(Items from a data source)
━━━━━━━━━━

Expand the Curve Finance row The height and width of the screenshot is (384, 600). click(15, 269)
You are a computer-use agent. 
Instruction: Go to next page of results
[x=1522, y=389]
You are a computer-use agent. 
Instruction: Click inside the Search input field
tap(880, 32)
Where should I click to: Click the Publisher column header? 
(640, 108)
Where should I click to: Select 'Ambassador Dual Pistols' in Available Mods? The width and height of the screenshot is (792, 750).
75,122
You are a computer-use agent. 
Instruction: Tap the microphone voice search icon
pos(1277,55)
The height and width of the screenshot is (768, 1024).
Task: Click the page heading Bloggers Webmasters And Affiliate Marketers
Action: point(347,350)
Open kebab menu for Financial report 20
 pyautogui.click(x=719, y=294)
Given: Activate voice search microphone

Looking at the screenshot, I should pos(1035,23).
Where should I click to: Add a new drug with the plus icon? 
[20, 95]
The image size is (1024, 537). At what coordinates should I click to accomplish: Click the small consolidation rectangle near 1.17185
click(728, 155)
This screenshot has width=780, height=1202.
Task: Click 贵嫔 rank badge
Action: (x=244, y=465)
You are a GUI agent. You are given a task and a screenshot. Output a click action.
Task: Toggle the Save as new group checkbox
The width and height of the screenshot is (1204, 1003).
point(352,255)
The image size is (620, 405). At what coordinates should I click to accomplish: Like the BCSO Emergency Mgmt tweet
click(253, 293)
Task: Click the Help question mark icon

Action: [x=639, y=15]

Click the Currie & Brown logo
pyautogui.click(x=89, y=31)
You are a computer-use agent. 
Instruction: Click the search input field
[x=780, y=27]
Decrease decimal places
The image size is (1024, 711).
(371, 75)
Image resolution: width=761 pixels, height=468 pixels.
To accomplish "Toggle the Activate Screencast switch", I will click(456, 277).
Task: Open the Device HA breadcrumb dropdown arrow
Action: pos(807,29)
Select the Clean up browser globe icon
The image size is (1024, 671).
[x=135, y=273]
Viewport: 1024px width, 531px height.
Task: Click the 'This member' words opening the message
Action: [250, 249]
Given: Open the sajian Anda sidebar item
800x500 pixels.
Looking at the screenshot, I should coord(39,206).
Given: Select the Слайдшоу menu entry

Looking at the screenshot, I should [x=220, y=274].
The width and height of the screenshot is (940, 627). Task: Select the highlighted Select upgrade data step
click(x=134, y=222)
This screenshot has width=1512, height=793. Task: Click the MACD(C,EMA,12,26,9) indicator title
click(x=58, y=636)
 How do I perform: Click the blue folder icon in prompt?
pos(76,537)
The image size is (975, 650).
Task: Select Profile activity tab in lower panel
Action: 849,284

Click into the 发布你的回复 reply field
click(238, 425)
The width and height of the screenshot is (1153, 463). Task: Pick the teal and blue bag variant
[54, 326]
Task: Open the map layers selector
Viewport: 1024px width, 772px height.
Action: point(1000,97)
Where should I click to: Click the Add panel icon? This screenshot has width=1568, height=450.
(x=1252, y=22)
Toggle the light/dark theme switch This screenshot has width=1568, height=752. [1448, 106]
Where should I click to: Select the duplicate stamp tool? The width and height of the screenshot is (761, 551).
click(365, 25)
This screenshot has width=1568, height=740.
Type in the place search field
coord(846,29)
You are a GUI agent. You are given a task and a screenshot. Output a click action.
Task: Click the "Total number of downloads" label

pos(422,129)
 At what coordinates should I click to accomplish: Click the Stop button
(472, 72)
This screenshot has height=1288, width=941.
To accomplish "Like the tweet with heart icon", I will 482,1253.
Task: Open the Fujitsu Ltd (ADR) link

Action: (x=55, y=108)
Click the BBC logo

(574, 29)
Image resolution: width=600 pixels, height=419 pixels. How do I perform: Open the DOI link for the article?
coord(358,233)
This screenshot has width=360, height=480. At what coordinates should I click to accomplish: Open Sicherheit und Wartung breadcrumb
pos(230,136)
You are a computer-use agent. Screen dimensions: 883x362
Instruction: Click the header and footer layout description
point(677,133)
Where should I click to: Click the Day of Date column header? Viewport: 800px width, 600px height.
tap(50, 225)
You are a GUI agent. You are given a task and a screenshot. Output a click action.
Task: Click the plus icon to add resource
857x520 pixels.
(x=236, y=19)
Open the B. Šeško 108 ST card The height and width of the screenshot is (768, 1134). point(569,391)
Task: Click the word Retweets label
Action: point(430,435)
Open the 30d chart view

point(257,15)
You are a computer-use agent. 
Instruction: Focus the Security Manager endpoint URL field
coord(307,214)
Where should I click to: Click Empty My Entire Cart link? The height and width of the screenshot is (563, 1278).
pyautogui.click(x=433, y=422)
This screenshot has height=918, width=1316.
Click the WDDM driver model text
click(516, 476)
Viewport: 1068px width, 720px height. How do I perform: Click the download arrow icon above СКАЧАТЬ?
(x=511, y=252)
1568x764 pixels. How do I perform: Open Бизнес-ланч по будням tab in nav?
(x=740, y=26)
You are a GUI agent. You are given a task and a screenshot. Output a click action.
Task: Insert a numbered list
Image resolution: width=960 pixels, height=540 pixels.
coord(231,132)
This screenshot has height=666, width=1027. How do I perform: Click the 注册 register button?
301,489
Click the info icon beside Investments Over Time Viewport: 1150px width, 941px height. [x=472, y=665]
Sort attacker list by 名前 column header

━━━━━━━━━━

Reply by returning the full set of records above exactly.

Expand the Curve Finance row The height and width of the screenshot is (384, 600). click(15, 269)
You are a computer-use agent. 
Instruction: Go to next page of results
[x=1522, y=389]
You are a computer-use agent. 
Instruction: Click inside the Search input field
tap(880, 32)
Where should I click to: Click the Publisher column header? 
(640, 108)
Where should I click to: Select 'Ambassador Dual Pistols' in Available Mods? The width and height of the screenshot is (792, 750).
75,122
You are a computer-use agent. 
Instruction: Tap the microphone voice search icon
pos(1277,55)
The height and width of the screenshot is (768, 1024).
Task: Click the page heading Bloggers Webmasters And Affiliate Marketers
Action: point(347,350)
Open kebab menu for Financial report 20
 pyautogui.click(x=719, y=294)
Given: Activate voice search microphone

Looking at the screenshot, I should pos(1035,23).
Where should I click to: Add a new drug with the plus icon? 
[20, 95]
The image size is (1024, 537). At what coordinates should I click to accomplish: Click the small consolidation rectangle near 1.17185
click(728, 155)
This screenshot has width=780, height=1202.
Task: Click 贵嫔 rank badge
Action: (x=244, y=465)
You are a GUI agent. You are given a task and a screenshot. Output a click action.
Task: Toggle the Save as new group checkbox
The width and height of the screenshot is (1204, 1003).
point(352,255)
The image size is (620, 405). At what coordinates should I click to accomplish: Like the BCSO Emergency Mgmt tweet
click(253, 293)
Task: Click the Help question mark icon

Action: [x=639, y=15]

Click the Currie & Brown logo
pyautogui.click(x=89, y=31)
You are a computer-use agent. 
Instruction: Click the search input field
[x=780, y=27]
Decrease decimal places
The image size is (1024, 711).
(371, 75)
Image resolution: width=761 pixels, height=468 pixels.
To accomplish "Toggle the Activate Screencast switch", I will click(456, 277).
Task: Open the Device HA breadcrumb dropdown arrow
Action: pos(807,29)
Select the Clean up browser globe icon
The image size is (1024, 671).
[x=135, y=273]
Viewport: 1024px width, 531px height.
Task: Click the 'This member' words opening the message
Action: [250, 249]
Given: Open the sajian Anda sidebar item
800x500 pixels.
Looking at the screenshot, I should coord(39,206).
Given: Select the Слайдшоу menu entry

Looking at the screenshot, I should [x=220, y=274].
The width and height of the screenshot is (940, 627). Task: Select the highlighted Select upgrade data step
click(x=134, y=222)
This screenshot has width=1512, height=793. Task: Click the MACD(C,EMA,12,26,9) indicator title
click(x=58, y=636)
 How do I perform: Click the blue folder icon in prompt?
pos(76,537)
The image size is (975, 650).
Task: Select Profile activity tab in lower panel
Action: 849,284

Click into the 发布你的回复 reply field
click(238, 425)
The width and height of the screenshot is (1153, 463). Task: Pick the teal and blue bag variant
[54, 326]
Task: Open the map layers selector
Viewport: 1024px width, 772px height.
Action: point(1000,97)
Where should I click to: Click the Add panel icon? This screenshot has width=1568, height=450.
(x=1252, y=22)
Toggle the light/dark theme switch This screenshot has width=1568, height=752. [1448, 106]
Where should I click to: Select the duplicate stamp tool? The width and height of the screenshot is (761, 551).
click(365, 25)
This screenshot has width=1568, height=740.
Type in the place search field
coord(846,29)
You are a GUI agent. You are given a task and a screenshot. Output a click action.
Task: Click the "Total number of downloads" label

pos(422,129)
 At what coordinates should I click to accomplish: Click the Stop button
(472, 72)
This screenshot has height=1288, width=941.
To accomplish "Like the tweet with heart icon", I will 482,1253.
Task: Open the Fujitsu Ltd (ADR) link

Action: (x=55, y=108)
Click the BBC logo

(574, 29)
Image resolution: width=600 pixels, height=419 pixels. How do I perform: Open the DOI link for the article?
coord(358,233)
This screenshot has width=360, height=480. At what coordinates should I click to accomplish: Open Sicherheit und Wartung breadcrumb
pos(230,136)
You are a computer-use agent. Screen dimensions: 883x362
Instruction: Click the header and footer layout description
point(677,133)
Where should I click to: Click the Day of Date column header? Viewport: 800px width, 600px height.
tap(50, 225)
You are a GUI agent. You are given a task and a screenshot. Output a click action.
Task: Click the plus icon to add resource
857x520 pixels.
(x=236, y=19)
Open the B. Šeško 108 ST card The height and width of the screenshot is (768, 1134). point(569,391)
Task: Click the word Retweets label
Action: point(430,435)
Open the 30d chart view

point(257,15)
You are a computer-use agent. 
Instruction: Focus the Security Manager endpoint URL field
coord(307,214)
Where should I click to: Click Empty My Entire Cart link? The height and width of the screenshot is (563, 1278).
pyautogui.click(x=433, y=422)
This screenshot has height=918, width=1316.
Click the WDDM driver model text
click(516, 476)
Viewport: 1068px width, 720px height. How do I perform: Click the download arrow icon above СКАЧАТЬ?
(x=511, y=252)
1568x764 pixels. How do I perform: Open Бизнес-ланч по будням tab in nav?
(x=740, y=26)
You are a GUI agent. You are given a task and a screenshot. Output a click action.
Task: Insert a numbered list
Image resolution: width=960 pixels, height=540 pixels.
coord(231,132)
This screenshot has height=666, width=1027. How do I perform: Click the 注册 register button?
301,489
Click the info icon beside Investments Over Time Viewport: 1150px width, 941px height. [x=472, y=665]
Sort attacker list by 名前 column header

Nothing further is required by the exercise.